» **WHAT IS NEEDED**
The entries below contain a line with "You are a computer-use" and a line with "Instruction: Select Addon". Quote exactly those two lines and all lines between them.

» **RECORDS FOR THIS EXERCISE**
──────────────────────────────

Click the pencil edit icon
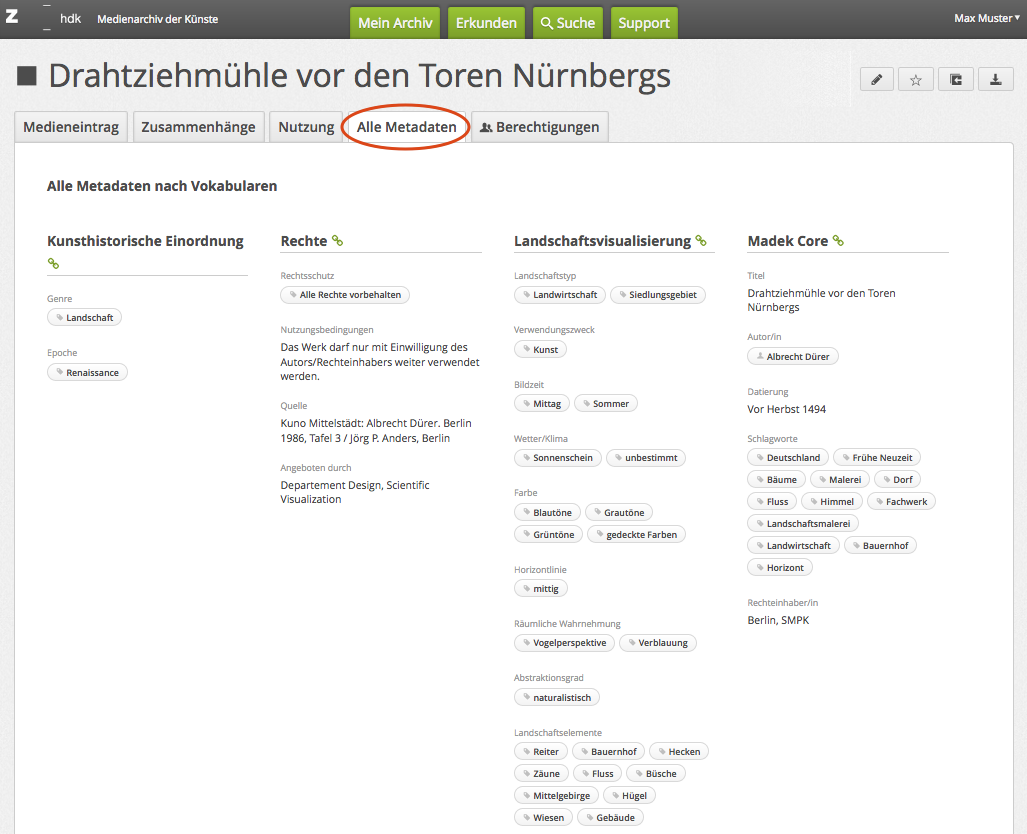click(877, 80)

──────────────────────────────

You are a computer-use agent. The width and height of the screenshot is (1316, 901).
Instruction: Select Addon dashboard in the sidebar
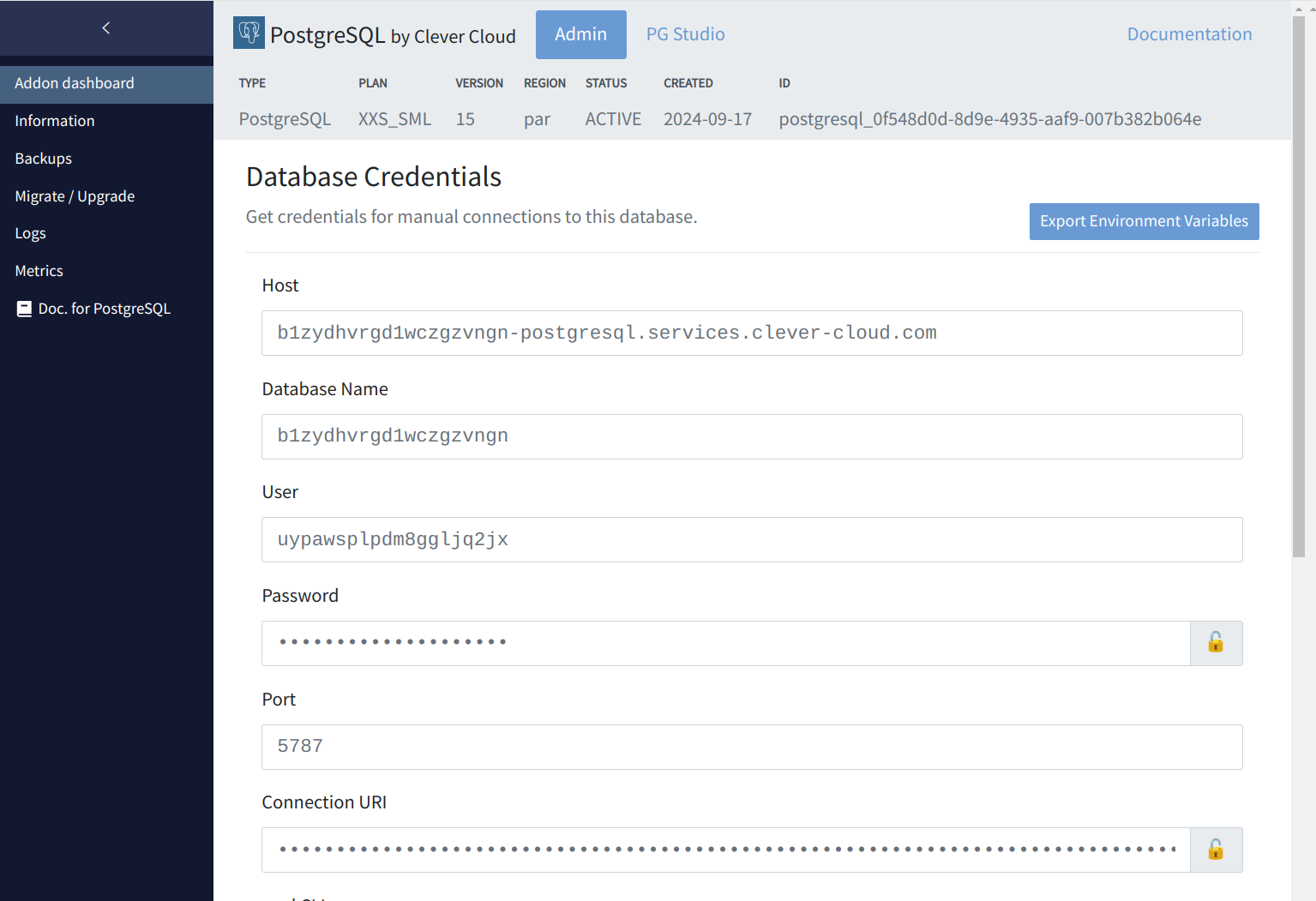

──────────────────────────────

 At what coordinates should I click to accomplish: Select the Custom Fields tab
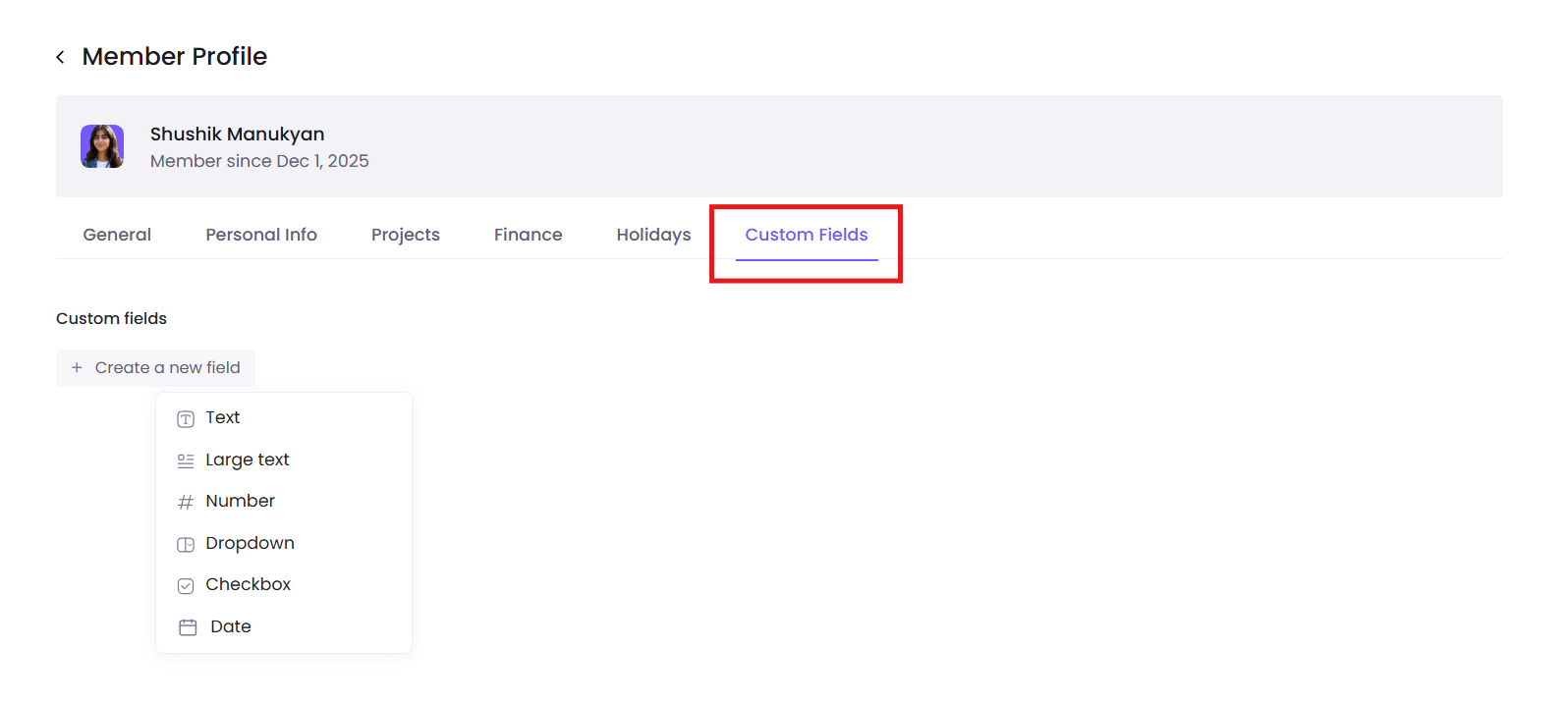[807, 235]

──────────────────────────────

» **RESPONSE TO THE EXERCISE**
You are a computer-use agent. The width and height of the screenshot is (1316, 901).
Instruction: Select Addon dashboard in the sidebar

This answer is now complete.